[What you are asked to do] From the entries below, copy exactly the lines from the one that contains "How do I perform: Click the Family label?" through the one that contains "Expand the Supernovae", both included, and only those.

━━━━━━━━

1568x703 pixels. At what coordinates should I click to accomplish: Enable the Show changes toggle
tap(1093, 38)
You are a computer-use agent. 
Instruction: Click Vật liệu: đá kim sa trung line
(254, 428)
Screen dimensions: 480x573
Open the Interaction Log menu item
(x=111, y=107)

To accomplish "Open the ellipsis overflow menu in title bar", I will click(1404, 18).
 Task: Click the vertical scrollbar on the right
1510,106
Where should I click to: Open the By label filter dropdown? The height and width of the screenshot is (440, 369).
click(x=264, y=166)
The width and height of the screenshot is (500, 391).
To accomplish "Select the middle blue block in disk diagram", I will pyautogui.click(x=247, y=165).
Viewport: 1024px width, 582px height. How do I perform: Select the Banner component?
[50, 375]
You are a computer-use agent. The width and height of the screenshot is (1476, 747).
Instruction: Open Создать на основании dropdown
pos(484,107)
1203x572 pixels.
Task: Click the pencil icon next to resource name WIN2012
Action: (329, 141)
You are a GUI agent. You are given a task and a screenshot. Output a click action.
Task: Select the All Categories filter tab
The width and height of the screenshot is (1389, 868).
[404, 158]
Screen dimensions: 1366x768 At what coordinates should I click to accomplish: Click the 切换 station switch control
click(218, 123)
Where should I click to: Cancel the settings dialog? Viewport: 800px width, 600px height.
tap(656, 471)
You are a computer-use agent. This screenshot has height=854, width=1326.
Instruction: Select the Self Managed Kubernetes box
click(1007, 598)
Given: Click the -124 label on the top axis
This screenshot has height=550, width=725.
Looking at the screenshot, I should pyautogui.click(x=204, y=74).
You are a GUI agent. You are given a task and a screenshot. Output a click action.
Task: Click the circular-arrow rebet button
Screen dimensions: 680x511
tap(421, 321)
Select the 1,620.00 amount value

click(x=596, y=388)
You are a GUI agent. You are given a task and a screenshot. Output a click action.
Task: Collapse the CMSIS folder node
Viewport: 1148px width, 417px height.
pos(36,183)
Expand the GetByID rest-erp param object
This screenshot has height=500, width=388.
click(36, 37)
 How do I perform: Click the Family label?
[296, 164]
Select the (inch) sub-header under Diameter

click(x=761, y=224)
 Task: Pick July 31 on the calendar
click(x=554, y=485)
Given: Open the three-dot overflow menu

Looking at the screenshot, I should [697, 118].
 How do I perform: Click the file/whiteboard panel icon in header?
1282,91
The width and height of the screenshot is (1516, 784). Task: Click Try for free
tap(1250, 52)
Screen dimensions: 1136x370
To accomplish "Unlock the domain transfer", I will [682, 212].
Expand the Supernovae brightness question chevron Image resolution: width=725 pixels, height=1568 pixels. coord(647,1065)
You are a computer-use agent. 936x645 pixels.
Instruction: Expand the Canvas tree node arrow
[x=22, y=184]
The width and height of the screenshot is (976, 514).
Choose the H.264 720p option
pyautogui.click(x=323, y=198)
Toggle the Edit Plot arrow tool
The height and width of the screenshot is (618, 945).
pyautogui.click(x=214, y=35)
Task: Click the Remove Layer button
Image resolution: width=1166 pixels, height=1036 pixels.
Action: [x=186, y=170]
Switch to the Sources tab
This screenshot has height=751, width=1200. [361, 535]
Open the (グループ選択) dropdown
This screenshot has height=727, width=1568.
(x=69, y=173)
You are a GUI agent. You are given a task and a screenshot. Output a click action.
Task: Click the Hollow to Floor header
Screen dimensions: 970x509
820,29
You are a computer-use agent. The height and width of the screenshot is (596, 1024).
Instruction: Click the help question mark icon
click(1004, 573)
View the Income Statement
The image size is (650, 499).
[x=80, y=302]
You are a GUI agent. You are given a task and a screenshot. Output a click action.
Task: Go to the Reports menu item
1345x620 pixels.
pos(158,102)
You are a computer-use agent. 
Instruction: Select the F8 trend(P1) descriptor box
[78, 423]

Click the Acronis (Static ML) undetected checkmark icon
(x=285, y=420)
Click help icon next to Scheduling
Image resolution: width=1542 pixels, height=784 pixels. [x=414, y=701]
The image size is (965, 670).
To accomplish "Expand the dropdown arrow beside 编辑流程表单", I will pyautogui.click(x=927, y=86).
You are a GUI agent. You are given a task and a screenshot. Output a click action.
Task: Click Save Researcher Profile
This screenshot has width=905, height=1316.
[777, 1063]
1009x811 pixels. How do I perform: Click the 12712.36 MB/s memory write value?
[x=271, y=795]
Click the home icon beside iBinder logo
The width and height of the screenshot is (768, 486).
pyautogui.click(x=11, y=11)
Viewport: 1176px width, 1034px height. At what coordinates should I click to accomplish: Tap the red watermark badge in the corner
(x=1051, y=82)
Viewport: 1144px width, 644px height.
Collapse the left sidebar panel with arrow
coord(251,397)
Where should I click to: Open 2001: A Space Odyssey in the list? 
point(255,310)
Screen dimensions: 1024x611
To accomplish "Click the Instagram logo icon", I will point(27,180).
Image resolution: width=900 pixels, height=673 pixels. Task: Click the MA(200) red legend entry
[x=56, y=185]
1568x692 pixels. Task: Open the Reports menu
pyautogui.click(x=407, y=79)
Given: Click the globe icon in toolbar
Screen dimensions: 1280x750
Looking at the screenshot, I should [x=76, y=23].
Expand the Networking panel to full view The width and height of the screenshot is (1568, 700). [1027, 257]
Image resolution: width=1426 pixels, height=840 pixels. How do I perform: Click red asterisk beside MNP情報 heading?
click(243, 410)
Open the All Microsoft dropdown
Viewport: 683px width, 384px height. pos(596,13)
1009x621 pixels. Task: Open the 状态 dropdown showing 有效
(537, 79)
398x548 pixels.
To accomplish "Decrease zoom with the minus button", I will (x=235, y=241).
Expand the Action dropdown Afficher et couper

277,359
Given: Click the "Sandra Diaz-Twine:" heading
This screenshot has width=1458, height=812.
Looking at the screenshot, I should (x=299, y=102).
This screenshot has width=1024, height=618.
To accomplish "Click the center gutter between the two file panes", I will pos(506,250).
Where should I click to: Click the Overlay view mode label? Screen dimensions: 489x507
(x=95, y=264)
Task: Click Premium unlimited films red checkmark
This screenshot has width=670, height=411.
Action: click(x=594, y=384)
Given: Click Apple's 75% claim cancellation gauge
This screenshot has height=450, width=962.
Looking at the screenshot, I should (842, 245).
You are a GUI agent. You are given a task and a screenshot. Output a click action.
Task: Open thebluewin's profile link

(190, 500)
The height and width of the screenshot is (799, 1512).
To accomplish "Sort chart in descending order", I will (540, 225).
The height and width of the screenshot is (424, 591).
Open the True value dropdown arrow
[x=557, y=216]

━━━━━━━━

[Reply]
 How do I perform: Click the Family label?
[296, 164]
Select the (inch) sub-header under Diameter

click(x=761, y=224)
 Task: Pick July 31 on the calendar
click(x=554, y=485)
Given: Open the three-dot overflow menu

Looking at the screenshot, I should [697, 118].
 How do I perform: Click the file/whiteboard panel icon in header?
1282,91
The width and height of the screenshot is (1516, 784). Task: Click Try for free
tap(1250, 52)
Screen dimensions: 1136x370
To accomplish "Unlock the domain transfer", I will [682, 212].
Expand the Supernovae brightness question chevron Image resolution: width=725 pixels, height=1568 pixels. coord(647,1065)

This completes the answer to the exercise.